Technical revolution of biological nitrogen removal from municipal wastewater: Recent advances in Anammox research and application

Abstract

The eutrophication of a body of water is a globally serious water-polluting problem caused by the excess discharge of nutrients. Nitrogen and phosphorus removal from wastewater is extremely necessary. The biological method is the major technology used for nitrogen removal. With the increasingly strict discharging standard worldwide, the problems of insufficient efficiency, considerable energy consumption, and secondary pollution involved in the traditional nitrogen removal process have become increasingly apparent, resulting in an urgent need for an economic, efficient, and sustainable technology. The widely investigated anaerobic ammonium oxidation (Anammox) process discovered in the 1990s is regarded as the most energy-efficient technology for nitrogen removal without aeration and organic carbon demand. However, it has not been widely adopted because for a long time now, it has faced bottlenecks in stable substrate nitrite (NO2-) acquisition. Recent studies have demonstrated that the NO2--produced partial denitrification (PD) process provides a completely novel concept for solving this problem. China takes the lead in the investigation and practice of the discovery, development, and microbial mechanism of this process. A novel technology combining PD and Anammox is opening a new window for the low-carbon and high-efficiency treatment of municipal wastewater, which has been regarded as a hot and cutting-edge topic in this field.
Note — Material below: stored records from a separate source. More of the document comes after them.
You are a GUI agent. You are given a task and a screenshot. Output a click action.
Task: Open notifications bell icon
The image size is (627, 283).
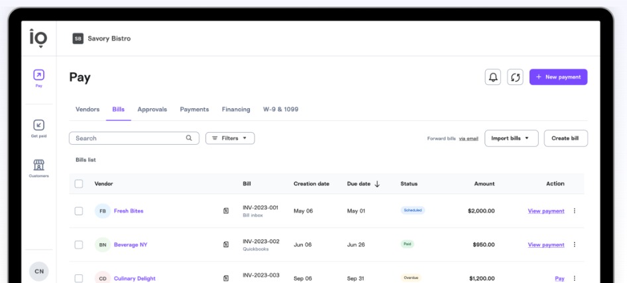492,77
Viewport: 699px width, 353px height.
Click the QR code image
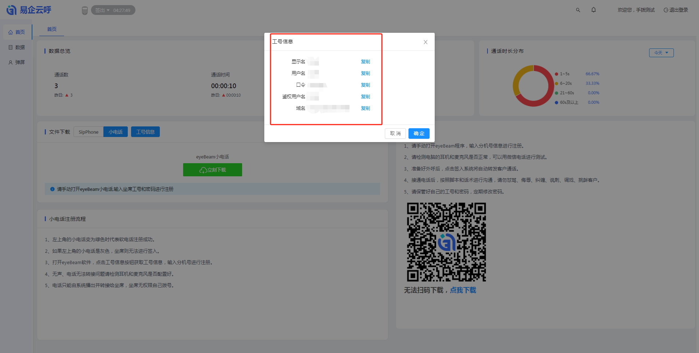(x=446, y=242)
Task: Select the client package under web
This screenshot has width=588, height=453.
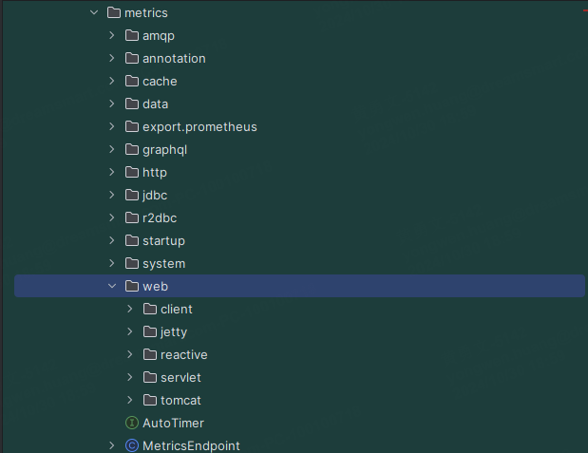Action: [177, 309]
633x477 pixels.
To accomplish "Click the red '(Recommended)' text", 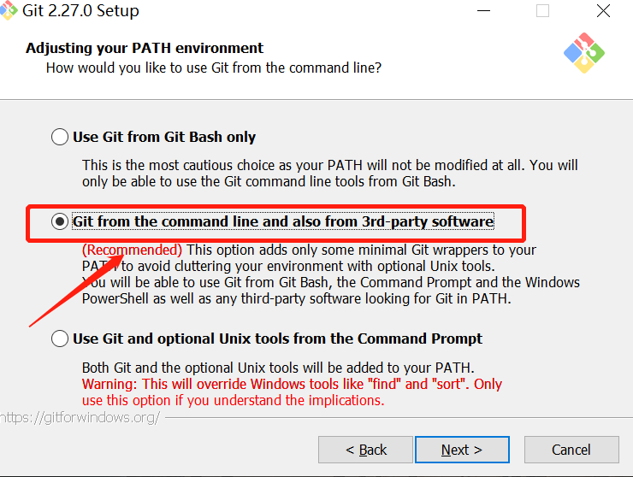I will click(132, 250).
Compared with the conventional nitrification/denitrification process, it could save aeration energy by 100% and organic carbon source by 80% and reduce the sludge production and greenhouse gas (CO2, N2O) emission in the simultaneous treatment of municipal wastewater and nitrate (NO3-) contained in wastewater. In comparison with the present Anammox process, it is little affected by the substrate concentrate, temperature, and other environmental factors, could break the top limit of nitrogen removal efficiency by Anammox (89%), and reach up to 100% of the total nitrogen removal efficiency, thereby exhibiting great significance and applicable value. In the future, the separation, purification, and molecular metabolic mechanism of the PD and Anammox bacteria should be focused on. Furthermore, the engineering application of the novel technology should also be promoted.